(Collected data)

━━━━━━━━━━━━━━━━

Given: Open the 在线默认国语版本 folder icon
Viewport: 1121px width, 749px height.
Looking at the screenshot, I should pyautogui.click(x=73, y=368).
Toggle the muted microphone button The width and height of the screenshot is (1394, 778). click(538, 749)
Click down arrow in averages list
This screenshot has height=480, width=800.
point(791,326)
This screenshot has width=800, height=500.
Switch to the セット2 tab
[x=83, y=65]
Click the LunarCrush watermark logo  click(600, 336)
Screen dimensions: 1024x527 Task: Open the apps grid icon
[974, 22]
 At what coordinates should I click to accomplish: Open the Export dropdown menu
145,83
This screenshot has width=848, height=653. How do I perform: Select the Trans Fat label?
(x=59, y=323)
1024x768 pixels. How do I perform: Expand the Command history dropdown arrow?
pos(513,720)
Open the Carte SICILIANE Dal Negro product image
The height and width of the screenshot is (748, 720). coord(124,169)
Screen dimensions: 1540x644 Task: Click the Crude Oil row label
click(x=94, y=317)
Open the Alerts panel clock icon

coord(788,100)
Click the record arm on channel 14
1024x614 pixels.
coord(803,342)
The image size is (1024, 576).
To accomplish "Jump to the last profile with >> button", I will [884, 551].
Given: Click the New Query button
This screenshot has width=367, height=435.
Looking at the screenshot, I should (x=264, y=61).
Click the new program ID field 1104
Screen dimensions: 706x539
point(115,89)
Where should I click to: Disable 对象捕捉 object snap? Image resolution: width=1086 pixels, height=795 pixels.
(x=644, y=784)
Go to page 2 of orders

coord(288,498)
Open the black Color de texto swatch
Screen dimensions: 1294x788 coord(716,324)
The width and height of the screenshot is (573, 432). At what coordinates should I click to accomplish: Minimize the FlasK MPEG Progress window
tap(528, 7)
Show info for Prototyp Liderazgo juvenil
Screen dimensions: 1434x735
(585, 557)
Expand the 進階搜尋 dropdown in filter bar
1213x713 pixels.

━━━━━━━━━━━━━━━━

§ **What needs to be done**: Repeat the full set of records above character for character.

§ **Exercise response**:
Given: Open the 在线默认国语版本 folder icon
Viewport: 1121px width, 749px height.
Looking at the screenshot, I should pyautogui.click(x=73, y=368).
Toggle the muted microphone button The width and height of the screenshot is (1394, 778). click(538, 749)
Click down arrow in averages list
This screenshot has height=480, width=800.
point(791,326)
This screenshot has width=800, height=500.
Switch to the セット2 tab
[x=83, y=65]
Click the LunarCrush watermark logo  click(600, 336)
Screen dimensions: 1024x527 Task: Open the apps grid icon
[974, 22]
 At what coordinates should I click to accomplish: Open the Export dropdown menu
145,83
This screenshot has width=848, height=653. How do I perform: Select the Trans Fat label?
(x=59, y=323)
1024x768 pixels. How do I perform: Expand the Command history dropdown arrow?
pos(513,720)
Open the Carte SICILIANE Dal Negro product image
The height and width of the screenshot is (748, 720). coord(124,169)
Screen dimensions: 1540x644 Task: Click the Crude Oil row label
click(x=94, y=317)
Open the Alerts panel clock icon

coord(788,100)
Click the record arm on channel 14
1024x614 pixels.
coord(803,342)
The image size is (1024, 576).
To accomplish "Jump to the last profile with >> button", I will [884, 551].
Given: Click the New Query button
This screenshot has width=367, height=435.
Looking at the screenshot, I should (x=264, y=61).
Click the new program ID field 1104
Screen dimensions: 706x539
point(115,89)
Where should I click to: Disable 对象捕捉 object snap? Image resolution: width=1086 pixels, height=795 pixels.
(x=644, y=784)
Go to page 2 of orders

coord(288,498)
Open the black Color de texto swatch
Screen dimensions: 1294x788 coord(716,324)
The width and height of the screenshot is (573, 432). At what coordinates should I click to accomplish: Minimize the FlasK MPEG Progress window
tap(528, 7)
Show info for Prototyp Liderazgo juvenil
Screen dimensions: 1434x735
(585, 557)
Expand the 進階搜尋 dropdown in filter bar
1213x713 pixels.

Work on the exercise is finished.